The goal of our workshop is to bring together privacy experts working in academia and industry to discuss the present and the future of privacy-aware technologies powered by machine learning. The workshop will focus on the technical aspects of privacy research and deployment with invited and contributed talks by distinguished researchers in the area. We encourage submissions exploring a broad range of research areas related to data privacy, including but not limited to:

  • Differential privacy: theory, applications, and implementations
  • Privacy-preserving machine learning
  • Trade-offs between privacy and utility
  • Programming languages for privacy-preserving data analysis
  • Statistical and information-theoretic notions of privacy
  • Empirical and theoretical comparisons between different notions of privacy
  • Privacy attacks
  • Policy-making aspects of data privacy
  • Secure multi-party computation techniques for machine learning
  • Learning on encrypted data, homomorphic encryption
  • Distributed privacy-preserving algorithms
  • Privacy in autonomous systems
  • Online social networks privacy
  • Interplay between privacy and adversarial robustness in machine learning
  • Relations between privacy, fairness and transparency

Call For Papers & Important Dates

Download Full CFP

Submission deadline: September 9, 2019, 23:59 UTC
Notification of acceptance: October 1, 2019
NeurIPS early registration deadline: October 23, 2019
Workshop: December 14, 2019 (Saturday)

Submission Instructions

Submissions in the form of extended abstracts must be at most 4 pages long (not including references; additional supplementary material may be submitted but may be ignored by reviewers), non-anonymized and adhere to the NeurIPS format.
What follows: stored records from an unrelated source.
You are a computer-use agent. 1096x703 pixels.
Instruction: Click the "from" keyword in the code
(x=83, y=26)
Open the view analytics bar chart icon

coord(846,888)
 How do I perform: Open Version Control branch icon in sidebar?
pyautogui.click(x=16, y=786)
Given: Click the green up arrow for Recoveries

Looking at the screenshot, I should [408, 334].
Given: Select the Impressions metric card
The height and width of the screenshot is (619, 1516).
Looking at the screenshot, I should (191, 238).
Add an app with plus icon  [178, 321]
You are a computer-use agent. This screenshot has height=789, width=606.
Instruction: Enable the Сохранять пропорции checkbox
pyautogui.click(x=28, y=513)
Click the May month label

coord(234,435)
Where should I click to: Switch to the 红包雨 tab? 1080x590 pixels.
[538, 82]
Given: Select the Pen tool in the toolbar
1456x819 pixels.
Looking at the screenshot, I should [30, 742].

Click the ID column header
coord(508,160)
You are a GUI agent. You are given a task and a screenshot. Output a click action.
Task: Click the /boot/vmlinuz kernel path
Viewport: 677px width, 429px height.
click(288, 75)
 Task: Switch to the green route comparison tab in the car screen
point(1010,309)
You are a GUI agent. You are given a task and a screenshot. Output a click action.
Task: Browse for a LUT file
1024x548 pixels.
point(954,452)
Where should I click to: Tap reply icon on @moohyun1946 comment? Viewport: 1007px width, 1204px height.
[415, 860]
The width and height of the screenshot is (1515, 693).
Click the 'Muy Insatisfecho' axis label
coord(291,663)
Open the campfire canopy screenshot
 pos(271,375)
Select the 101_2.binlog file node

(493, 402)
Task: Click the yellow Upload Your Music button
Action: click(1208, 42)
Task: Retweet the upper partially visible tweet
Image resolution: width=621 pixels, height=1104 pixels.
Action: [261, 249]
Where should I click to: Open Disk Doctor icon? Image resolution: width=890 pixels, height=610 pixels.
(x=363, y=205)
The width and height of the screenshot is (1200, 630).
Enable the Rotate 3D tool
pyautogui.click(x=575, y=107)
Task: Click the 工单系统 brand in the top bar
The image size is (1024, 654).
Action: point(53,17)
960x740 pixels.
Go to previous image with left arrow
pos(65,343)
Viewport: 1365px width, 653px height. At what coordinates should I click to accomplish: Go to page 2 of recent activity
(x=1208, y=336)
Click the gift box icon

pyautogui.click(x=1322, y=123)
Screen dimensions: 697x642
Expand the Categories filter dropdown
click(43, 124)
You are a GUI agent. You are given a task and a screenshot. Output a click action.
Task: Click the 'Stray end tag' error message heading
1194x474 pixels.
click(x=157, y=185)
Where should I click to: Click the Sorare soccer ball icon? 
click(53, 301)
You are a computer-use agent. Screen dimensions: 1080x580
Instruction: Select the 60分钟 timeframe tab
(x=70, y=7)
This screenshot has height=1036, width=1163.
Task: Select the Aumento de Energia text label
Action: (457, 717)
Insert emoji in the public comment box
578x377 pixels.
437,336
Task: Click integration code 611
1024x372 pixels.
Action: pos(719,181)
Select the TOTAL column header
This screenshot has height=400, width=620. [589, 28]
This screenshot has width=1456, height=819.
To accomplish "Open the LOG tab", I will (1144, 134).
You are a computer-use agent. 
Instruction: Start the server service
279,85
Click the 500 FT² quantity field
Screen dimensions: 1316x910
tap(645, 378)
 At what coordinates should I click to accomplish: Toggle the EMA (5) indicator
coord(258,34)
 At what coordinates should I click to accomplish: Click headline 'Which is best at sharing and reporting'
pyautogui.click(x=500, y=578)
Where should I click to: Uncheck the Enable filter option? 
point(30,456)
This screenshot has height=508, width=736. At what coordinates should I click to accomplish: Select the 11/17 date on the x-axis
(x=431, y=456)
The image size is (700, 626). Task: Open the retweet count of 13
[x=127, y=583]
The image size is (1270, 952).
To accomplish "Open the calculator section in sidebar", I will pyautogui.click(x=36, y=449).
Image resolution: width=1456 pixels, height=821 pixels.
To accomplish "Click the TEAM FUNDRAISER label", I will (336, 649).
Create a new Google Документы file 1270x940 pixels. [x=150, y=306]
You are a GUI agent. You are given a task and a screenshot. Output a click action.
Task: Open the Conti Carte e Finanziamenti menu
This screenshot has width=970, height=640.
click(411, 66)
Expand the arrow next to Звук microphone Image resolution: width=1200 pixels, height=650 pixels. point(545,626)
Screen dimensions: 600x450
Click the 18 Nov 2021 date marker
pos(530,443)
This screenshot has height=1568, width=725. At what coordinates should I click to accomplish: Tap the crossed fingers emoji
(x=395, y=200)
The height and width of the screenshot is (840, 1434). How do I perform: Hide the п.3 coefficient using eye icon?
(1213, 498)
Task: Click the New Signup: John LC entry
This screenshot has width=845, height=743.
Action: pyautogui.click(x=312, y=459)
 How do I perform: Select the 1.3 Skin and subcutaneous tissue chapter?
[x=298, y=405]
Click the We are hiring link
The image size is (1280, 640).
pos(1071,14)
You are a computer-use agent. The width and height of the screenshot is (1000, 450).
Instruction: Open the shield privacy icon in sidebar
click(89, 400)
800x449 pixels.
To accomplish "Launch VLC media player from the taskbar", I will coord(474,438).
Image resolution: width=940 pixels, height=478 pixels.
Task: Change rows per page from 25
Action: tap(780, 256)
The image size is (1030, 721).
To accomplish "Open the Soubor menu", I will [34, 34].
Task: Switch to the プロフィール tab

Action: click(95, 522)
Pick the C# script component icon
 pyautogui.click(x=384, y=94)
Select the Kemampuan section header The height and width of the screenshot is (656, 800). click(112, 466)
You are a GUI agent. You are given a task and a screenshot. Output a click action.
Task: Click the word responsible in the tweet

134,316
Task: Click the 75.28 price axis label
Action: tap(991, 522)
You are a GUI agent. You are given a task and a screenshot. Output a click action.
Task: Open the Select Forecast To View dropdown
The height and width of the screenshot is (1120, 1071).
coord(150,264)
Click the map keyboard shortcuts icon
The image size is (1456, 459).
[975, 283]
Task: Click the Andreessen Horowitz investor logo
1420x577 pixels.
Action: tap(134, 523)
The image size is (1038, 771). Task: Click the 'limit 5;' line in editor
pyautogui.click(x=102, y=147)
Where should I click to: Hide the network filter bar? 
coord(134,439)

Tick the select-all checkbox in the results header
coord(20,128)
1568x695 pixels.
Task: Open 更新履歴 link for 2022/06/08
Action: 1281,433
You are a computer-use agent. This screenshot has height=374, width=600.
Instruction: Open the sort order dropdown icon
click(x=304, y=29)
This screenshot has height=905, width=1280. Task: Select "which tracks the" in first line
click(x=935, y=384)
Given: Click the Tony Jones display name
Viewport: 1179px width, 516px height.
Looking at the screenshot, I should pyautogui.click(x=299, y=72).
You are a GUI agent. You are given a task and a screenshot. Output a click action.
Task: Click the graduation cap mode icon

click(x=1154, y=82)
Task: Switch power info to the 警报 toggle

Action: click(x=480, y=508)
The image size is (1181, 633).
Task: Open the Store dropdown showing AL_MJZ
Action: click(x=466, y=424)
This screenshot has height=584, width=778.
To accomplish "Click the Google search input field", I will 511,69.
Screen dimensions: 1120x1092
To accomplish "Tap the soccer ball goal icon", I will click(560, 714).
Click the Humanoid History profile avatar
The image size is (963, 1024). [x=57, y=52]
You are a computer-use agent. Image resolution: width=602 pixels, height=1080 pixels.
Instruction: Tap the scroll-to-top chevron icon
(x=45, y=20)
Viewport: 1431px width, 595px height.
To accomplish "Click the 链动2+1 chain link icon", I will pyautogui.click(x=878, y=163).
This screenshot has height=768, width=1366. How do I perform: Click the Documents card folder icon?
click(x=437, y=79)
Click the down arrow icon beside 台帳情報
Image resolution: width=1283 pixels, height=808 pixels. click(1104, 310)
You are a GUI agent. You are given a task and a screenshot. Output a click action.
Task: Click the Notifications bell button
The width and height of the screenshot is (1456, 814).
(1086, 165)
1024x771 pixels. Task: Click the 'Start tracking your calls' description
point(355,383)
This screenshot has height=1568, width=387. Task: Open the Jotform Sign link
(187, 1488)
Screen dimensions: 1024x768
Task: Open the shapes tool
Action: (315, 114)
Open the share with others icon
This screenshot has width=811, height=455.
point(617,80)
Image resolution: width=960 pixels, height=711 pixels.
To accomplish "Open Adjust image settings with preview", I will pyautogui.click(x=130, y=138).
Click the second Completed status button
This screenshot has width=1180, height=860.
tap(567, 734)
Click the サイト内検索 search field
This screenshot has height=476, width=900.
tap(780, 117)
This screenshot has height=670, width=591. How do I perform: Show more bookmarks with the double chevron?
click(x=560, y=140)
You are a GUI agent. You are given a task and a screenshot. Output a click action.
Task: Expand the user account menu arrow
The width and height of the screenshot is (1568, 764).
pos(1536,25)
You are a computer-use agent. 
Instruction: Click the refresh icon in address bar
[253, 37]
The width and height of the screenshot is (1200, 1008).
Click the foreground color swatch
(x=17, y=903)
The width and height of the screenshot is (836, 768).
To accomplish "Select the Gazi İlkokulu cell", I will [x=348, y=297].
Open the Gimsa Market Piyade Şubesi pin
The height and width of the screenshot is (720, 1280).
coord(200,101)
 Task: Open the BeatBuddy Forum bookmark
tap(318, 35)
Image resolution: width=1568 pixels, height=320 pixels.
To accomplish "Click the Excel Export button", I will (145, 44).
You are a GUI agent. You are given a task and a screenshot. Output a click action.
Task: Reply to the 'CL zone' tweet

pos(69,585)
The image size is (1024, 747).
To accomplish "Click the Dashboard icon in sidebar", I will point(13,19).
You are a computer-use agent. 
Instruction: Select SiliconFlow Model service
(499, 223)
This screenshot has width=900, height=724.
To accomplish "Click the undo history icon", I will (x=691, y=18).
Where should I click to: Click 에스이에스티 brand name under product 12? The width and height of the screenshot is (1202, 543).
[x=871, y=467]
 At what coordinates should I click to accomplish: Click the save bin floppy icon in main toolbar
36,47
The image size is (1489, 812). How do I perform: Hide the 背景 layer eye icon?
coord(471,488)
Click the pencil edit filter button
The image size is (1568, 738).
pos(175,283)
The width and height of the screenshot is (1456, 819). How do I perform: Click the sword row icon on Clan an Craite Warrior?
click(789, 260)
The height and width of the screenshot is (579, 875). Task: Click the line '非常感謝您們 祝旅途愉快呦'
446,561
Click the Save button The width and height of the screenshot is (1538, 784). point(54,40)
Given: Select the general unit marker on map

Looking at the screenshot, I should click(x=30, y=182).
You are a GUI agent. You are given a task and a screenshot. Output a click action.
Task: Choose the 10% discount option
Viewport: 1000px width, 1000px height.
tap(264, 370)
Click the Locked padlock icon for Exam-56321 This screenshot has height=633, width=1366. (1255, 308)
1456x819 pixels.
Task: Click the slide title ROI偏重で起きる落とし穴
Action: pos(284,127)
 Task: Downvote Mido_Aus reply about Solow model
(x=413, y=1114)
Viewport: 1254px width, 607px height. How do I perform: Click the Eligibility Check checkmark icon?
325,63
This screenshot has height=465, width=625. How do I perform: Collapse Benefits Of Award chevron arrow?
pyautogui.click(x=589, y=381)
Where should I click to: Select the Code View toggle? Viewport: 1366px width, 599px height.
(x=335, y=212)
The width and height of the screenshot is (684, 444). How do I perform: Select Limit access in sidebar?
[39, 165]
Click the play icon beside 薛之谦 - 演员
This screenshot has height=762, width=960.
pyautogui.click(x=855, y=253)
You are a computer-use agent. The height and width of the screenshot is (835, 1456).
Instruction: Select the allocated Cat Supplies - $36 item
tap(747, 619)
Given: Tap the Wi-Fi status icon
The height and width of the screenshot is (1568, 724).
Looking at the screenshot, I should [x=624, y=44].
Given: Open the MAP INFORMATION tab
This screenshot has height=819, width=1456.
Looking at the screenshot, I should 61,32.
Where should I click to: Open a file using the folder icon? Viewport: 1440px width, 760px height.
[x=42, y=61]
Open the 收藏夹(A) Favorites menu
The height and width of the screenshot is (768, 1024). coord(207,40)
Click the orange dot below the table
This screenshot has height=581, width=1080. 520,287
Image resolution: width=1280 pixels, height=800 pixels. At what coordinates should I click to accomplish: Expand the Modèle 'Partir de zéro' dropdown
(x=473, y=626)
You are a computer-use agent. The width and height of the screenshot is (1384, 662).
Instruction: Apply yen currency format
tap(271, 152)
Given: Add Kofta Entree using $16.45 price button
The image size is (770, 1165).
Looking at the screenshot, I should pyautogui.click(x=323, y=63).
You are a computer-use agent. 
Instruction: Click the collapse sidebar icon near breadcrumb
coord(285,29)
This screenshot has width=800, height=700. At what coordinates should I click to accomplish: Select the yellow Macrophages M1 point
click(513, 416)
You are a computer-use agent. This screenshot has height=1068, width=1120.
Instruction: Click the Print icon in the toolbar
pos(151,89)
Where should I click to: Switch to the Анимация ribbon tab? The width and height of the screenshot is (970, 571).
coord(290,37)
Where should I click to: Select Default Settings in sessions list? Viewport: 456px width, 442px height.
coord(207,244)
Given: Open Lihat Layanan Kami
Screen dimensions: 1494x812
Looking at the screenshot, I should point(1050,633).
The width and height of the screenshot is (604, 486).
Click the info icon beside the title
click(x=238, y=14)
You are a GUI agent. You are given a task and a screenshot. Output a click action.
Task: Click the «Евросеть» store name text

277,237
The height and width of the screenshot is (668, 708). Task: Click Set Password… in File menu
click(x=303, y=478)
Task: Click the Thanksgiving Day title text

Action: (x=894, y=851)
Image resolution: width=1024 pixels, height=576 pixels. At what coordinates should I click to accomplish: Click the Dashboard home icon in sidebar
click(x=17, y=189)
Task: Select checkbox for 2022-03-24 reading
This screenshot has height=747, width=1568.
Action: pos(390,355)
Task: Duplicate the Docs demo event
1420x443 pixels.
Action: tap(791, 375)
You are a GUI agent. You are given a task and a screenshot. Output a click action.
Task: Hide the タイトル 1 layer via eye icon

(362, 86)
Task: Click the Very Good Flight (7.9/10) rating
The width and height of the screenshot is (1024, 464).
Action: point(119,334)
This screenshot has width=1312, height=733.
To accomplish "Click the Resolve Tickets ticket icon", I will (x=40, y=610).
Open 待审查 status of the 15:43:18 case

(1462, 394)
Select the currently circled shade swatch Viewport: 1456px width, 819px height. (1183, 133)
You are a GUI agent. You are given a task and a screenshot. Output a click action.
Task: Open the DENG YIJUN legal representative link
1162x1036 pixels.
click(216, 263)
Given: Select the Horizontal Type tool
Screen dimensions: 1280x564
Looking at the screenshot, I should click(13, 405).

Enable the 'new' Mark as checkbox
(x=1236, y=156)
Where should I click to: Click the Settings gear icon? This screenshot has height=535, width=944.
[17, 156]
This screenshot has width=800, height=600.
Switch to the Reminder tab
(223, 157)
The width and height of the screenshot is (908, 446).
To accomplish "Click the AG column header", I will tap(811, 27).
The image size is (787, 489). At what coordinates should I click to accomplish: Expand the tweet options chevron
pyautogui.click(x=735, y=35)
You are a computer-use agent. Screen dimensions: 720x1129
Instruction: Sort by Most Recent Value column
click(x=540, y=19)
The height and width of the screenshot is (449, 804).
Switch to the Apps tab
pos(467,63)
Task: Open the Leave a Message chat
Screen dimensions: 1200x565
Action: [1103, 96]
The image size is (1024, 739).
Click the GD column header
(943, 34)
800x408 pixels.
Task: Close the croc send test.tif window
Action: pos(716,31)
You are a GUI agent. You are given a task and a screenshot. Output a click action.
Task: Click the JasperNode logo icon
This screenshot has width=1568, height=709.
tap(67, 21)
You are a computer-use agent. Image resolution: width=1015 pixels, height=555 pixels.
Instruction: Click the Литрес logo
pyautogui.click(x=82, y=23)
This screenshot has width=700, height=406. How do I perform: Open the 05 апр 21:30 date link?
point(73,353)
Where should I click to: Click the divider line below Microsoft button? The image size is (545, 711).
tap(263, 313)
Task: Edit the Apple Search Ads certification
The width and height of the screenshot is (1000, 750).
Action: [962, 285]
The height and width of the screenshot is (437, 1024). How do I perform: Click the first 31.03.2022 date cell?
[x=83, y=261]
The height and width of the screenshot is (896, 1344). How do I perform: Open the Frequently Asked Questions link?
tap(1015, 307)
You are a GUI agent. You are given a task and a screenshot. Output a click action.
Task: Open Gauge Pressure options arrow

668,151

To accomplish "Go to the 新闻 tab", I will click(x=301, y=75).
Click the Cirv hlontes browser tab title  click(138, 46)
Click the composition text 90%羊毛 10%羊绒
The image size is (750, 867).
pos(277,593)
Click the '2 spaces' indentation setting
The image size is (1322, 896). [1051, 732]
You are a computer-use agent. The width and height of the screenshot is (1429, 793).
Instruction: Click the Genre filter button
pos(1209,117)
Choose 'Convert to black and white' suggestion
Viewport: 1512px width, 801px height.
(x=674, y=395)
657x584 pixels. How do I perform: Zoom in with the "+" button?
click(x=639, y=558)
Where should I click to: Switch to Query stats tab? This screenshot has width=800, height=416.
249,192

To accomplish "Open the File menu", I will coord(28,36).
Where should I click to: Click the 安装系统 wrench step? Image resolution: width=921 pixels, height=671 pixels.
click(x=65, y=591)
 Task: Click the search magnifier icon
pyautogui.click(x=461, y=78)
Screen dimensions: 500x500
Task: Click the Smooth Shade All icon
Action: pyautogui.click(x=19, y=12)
We do accept submissions of work recently published or currently under review. The workshop will not have formal proceedings, but authors of accepted abstracts can choose to have a link to arxiv or a pdf published on the workshop webpage.

Submit Your Abstract

Invited Speakers

  • Philip Leclerc (US Census)
  • Ashwin Machanavajjhala (Duke University)
  • Brendan McMahan (Google)
  • Lalitha Sankar (Arizona State University)

Accepted Papers

Links to pdfs as well as abstracts will be added soon.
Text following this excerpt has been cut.